Task directions
Answer these from the Offshift interview below:
1. On which layer of Ethereum does the Offshift ecosystem live?
2. What is the name of Offshift's forthcoming platform?
3. Which three outlets are named as having featured the speaker's op-eds?

Text extract
>> BEGIN

You could also come find us on Telegram and on Twitter. We do have quite a strong community. I have to say I like our community a lot. There are a lot of different people you could ask questions to and share perspectives with. And so that’s also a really good avenue.

That's super helpful. Thanks for sharing the resources. Before I pivot off of our conversation on off shift, could you just give a quick summary of the protocol again?

We talked about synthetic assets, denominations, deposits, withdrawals. We talked about privacy and decentralization. Could you just give the pitch again, but this time, hopefully with listeners having more context?

Yes. Offshift is an ecosystem that lives on Ethereum layer one, which means that it's an ecosystem of applications that allow people to engage with decentralized finance, in the most decentralized environment in crypto, without foregoing their right to privacy.

On our forthcoming platform, Offshift Anon, users can shift in their capital and they can mint a series of synthetics assets. These assets can be pegged to Bitcoin or dollars or ETH, and in the process of burning their capital and minting the synthetics, they become disassociated from that capital, meaning that they become anonymous owners of the Anon synthetics that they mint. That protects their privacy while operating on Ethereum.

What the Chief Strategy Officer role looks like in web3

That's perfect, thanks so much. Let's talk about your role at Offshift as the CSO. So agnostic of the protocol and how that works, how would you describe what you're doing on a day to day basis?

I would say that quite simply I'm the only public figure on our team; everyone else is anonymous, which probably doesn't surprise you, but it is important also to have someone that puts their face and name on what we're doing.

I would say I manage all the public-facing engagements. I do also contribute internally to the platform, tokenomics, and important documentation. I'm out talking at conferences, doing networking and business development. And of course these interviews as well. I write a lot of op-eds that have been featured in CoinDesk or Coin Telegraph or NASDAQ or anywhere else in the space.

I would say though, to really communicate it simply, is that when you have a normal tech company, they are going to raise money and they're not really going to interact with their users or their community until after they launch the product.

In the beginning, they're only responding to the small network, your small group of VCs and, high net-worth individuals, the board, so to speak, that's funded them. Crypto is different because it's open to the full public and it's funded by stakeholders that could include your users.

So you have this really unique and intimate relationship with your user base and with your community, in that you are responding to them as investors as well, and you're responsible to them. You want to communicate with them and you want to provide transparency and you want to understand their needs before and during the time that you're developing the product, not just once it goes live.

You have this very sort of delicate process of development where you are very much responsible to the community, in a lot of different ways, that normal web2 tech companies would not have to deal with. So it's important to have someone that can do that appropriately and that understands the space and a lot of the people that are involved in it.

>> END

Supplied material
>> BEGIN

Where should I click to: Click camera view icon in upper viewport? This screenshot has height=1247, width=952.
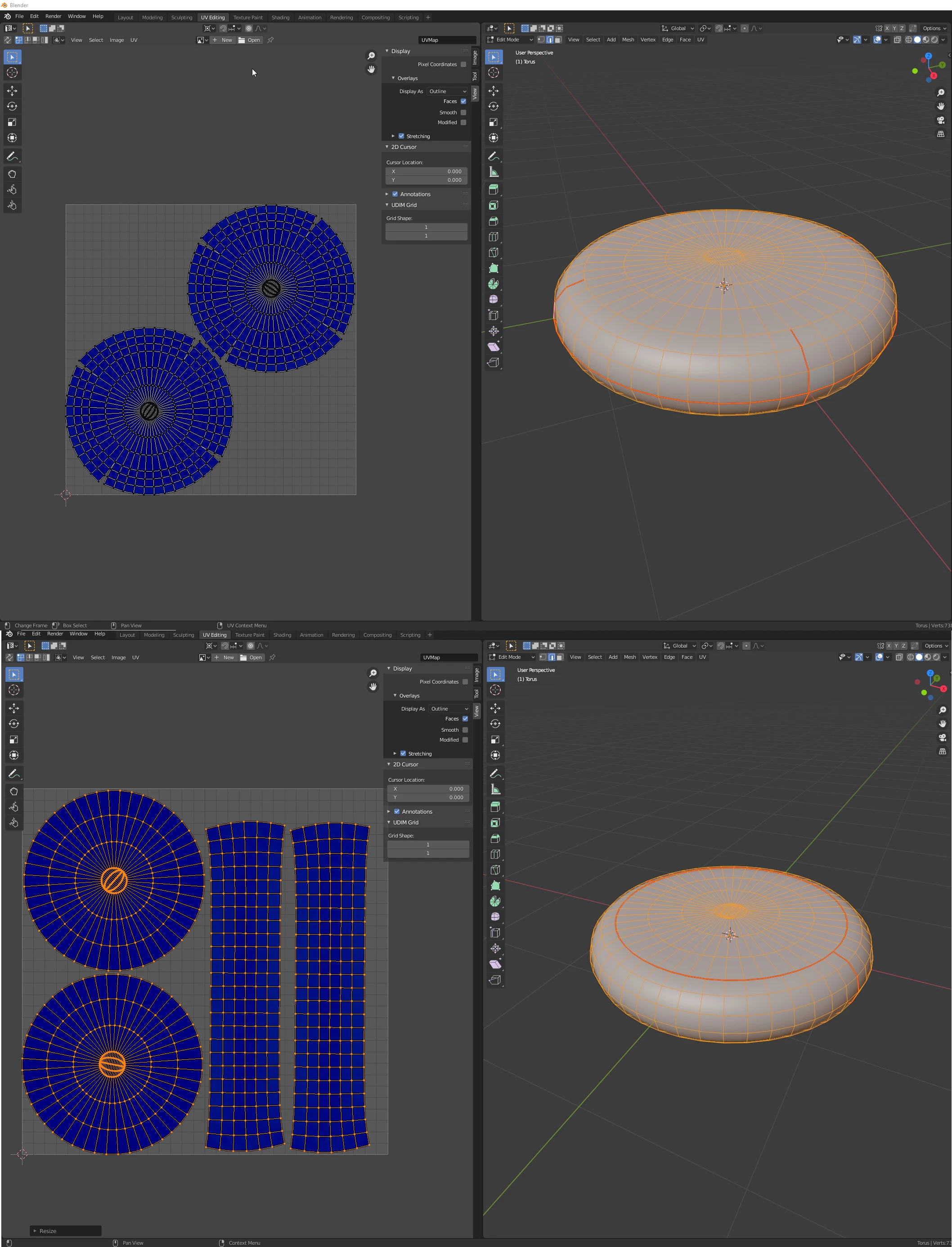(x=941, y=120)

>> END
>> BEGIN

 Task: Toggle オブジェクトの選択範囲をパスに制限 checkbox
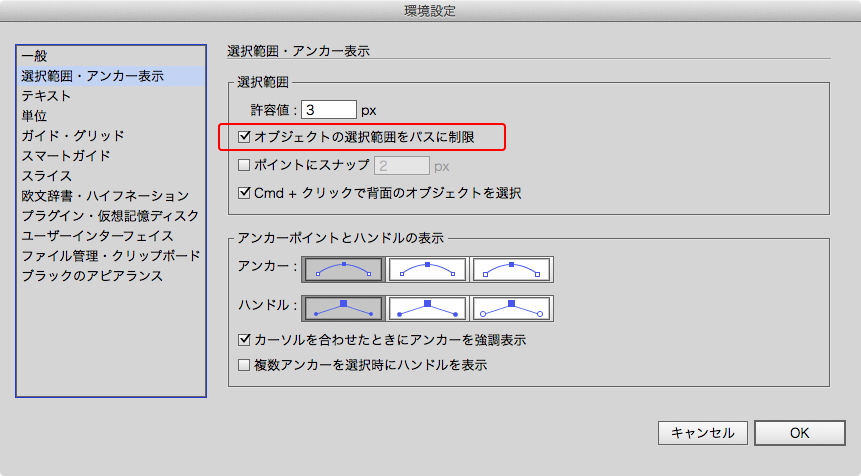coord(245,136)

>> END

Written reply
1. Ethereum layer one.
2. Offshift Anon.
3. CoinDesk, Coin Telegraph, and NASDAQ.